Pertengahan September ini, Ketua Fedres Bernanke bersama Gubernur Fedres yang lain menyepakati program pembelian sekuritas yang terkait pinjaman hipotek perumahan 40 miliar dollar AS per bulan selama tingkat pengangguran masih dipandang buruk.
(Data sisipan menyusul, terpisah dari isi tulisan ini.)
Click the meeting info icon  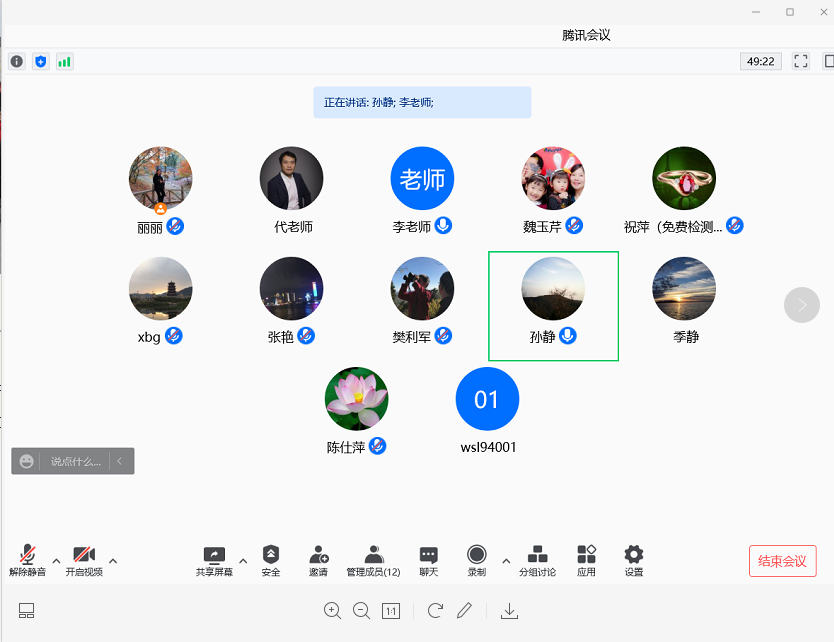point(17,61)
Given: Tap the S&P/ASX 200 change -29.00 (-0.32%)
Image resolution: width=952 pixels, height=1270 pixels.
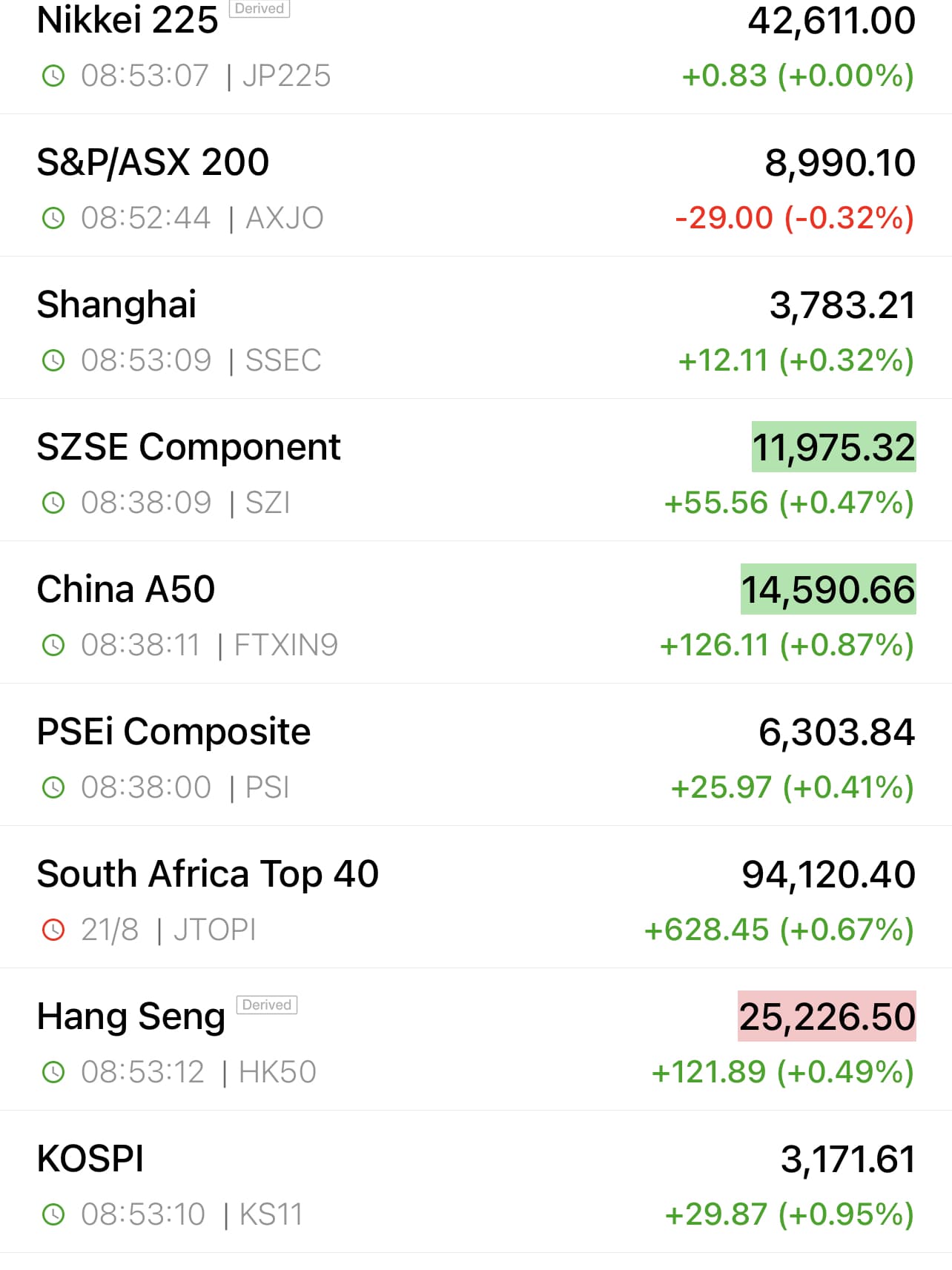Looking at the screenshot, I should coord(794,218).
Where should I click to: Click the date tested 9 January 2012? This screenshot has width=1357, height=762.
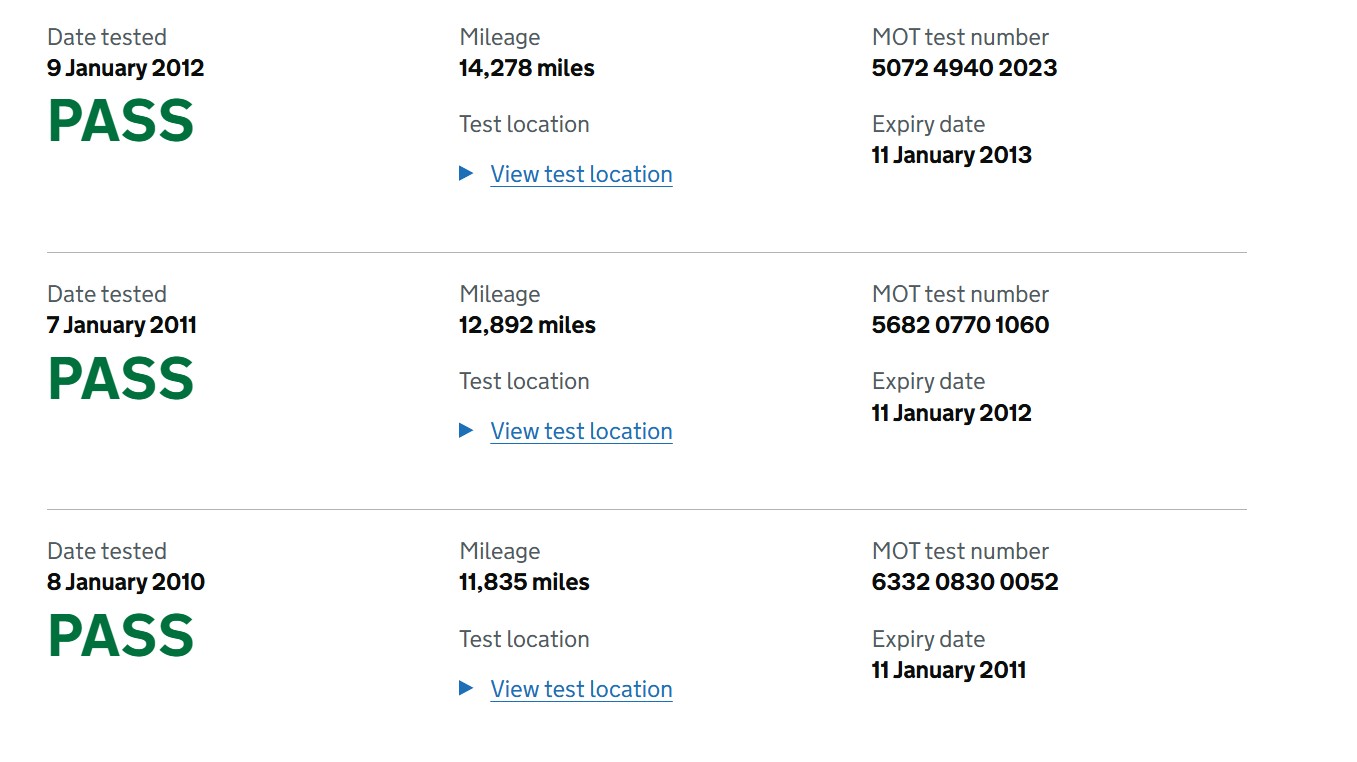(x=125, y=68)
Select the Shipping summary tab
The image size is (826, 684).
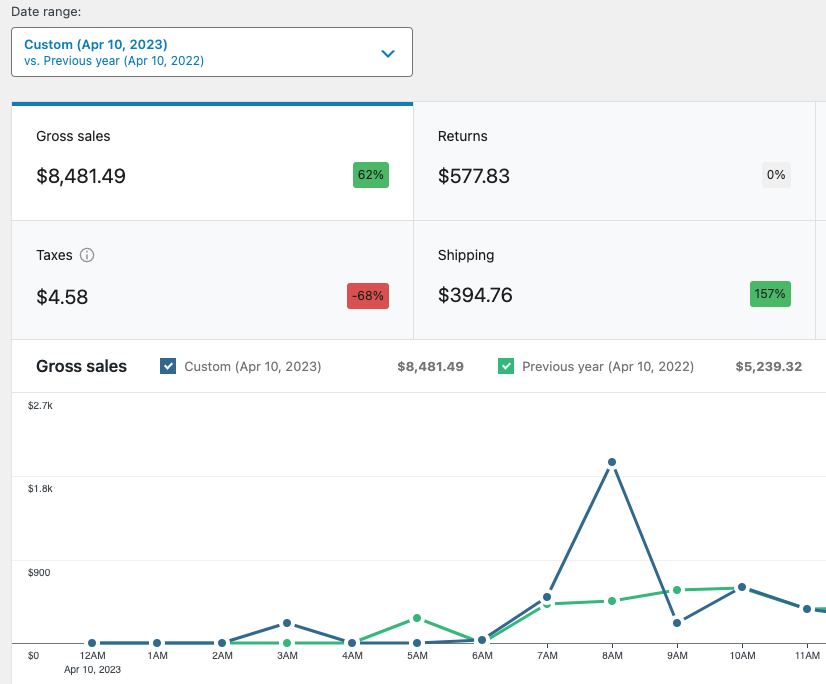(614, 280)
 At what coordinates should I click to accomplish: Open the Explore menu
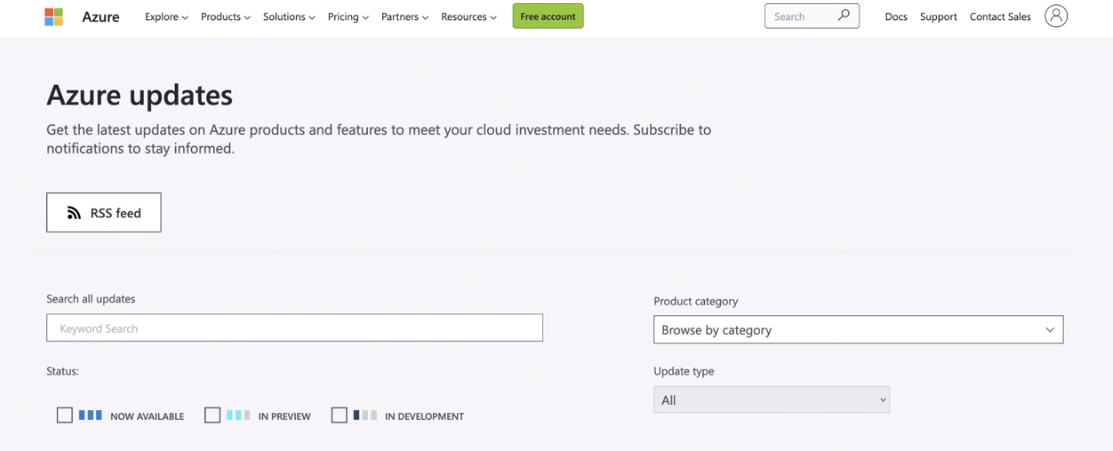(167, 16)
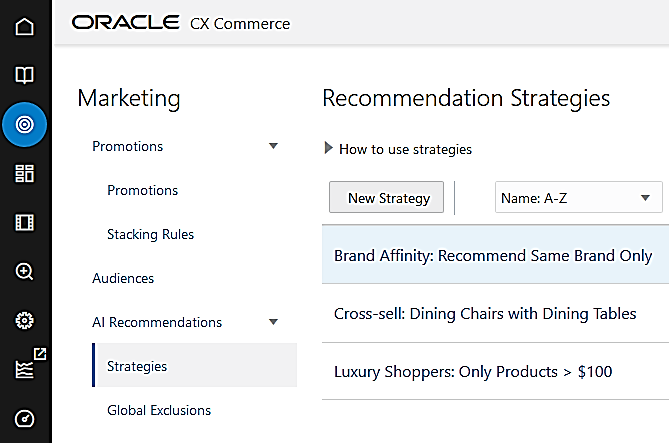Open the Reports chart icon
The image size is (669, 443).
click(24, 369)
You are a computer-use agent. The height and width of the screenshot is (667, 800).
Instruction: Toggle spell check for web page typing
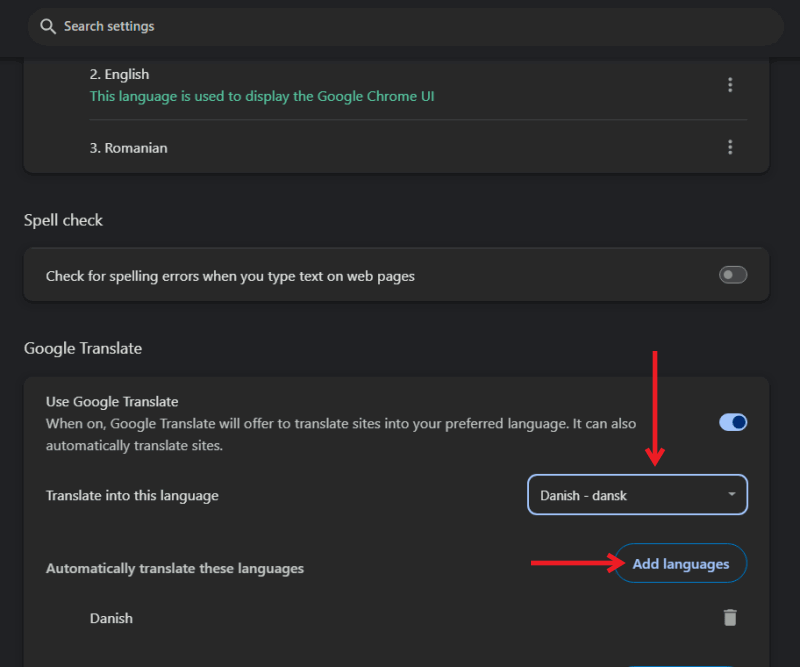(733, 274)
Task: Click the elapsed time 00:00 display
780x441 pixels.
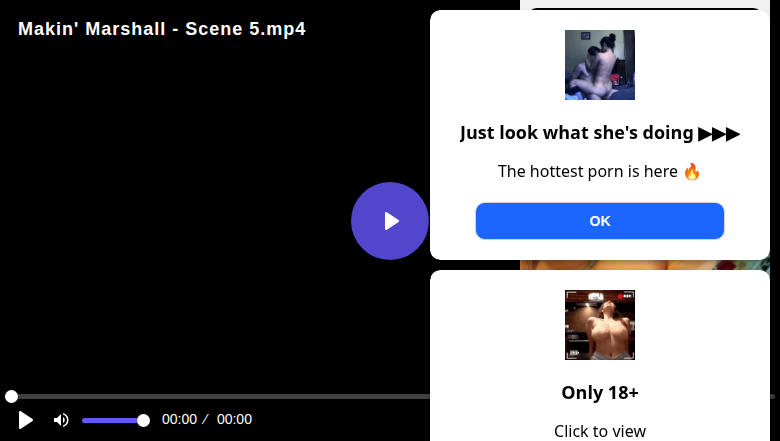Action: coord(179,420)
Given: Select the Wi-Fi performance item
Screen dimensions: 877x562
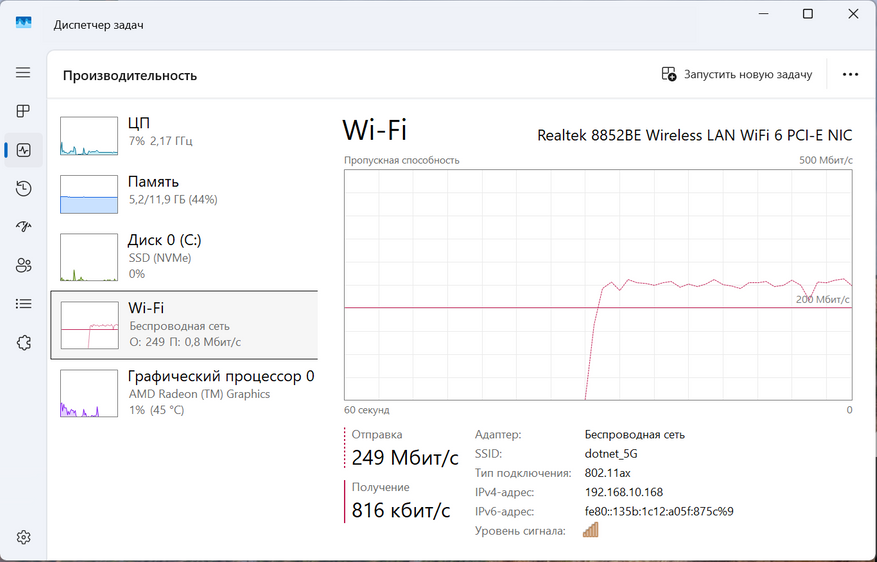Looking at the screenshot, I should coord(185,325).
Langkah ini menyusul kebijakan dua kali sebelumnya (yang terakhir disebut operation twist), yakni menurunkan suku bunga jangka panjang dengan membeli sekuritas jangka panjang dan menjual yang berjangka pendek.

Terakhir BoJ juga memutuskan melanjutkan membeli aset finansial dan memberikan pinjaman ke perbankan senilai sekitar 127 miliar dollar AS. Sasarannya serupa, menyediakan tambahan likuiditas perbankan untuk mendorong penyaluran kredit agar terjadi pertumbuhan ekonomi dan mengurangi pengangguran.

Tak Dapat Menggantikan Fiskal

Semua tadi adalah kebijakan moneter, paling sedikit dipandang dari aspek kelembagaan pembuat keputusan dan eksekusinya. Namun, dilihat dari cara dan mekanisme atau instrumen yang digunakan maupun sasaran yang dituju langkah ini bukan murni kebijakan moneter.

Fedres membeli sekuritas yang dimiliki perbankan dengan maksud agar bank menggunakan tambahan dana ini untuk memberikan pinjaman kepada perusahaan dan rumah tangga guna mendorong permintaan dan pertumbuhan ekonomi sehingga kesempatan kerja meningkat dan pengangguran turun. Fedres memang memiliki mandat melakukan kebijakan untuk kestabilan moneter dan kesempatan kerja yang penuh. 

Namun, tak semua bank sentral punya fungsi luas seperti ini. Sebelum 1999, Bank Indonesia punya fungsi luas seperti Fedres. Waktu itu BI tak independen, berada di bawah koordinasi Dewan Moneter yang diketuai Menkeu.

Kebanyakan bank sentral di Asia setelah krisis Asia 1997/1998 jadi bank sentral independen, tetapi dengan fungsi dan mandat lebih sempit, yaitu menjaga kestabilan mata uang dan sistem keuangan.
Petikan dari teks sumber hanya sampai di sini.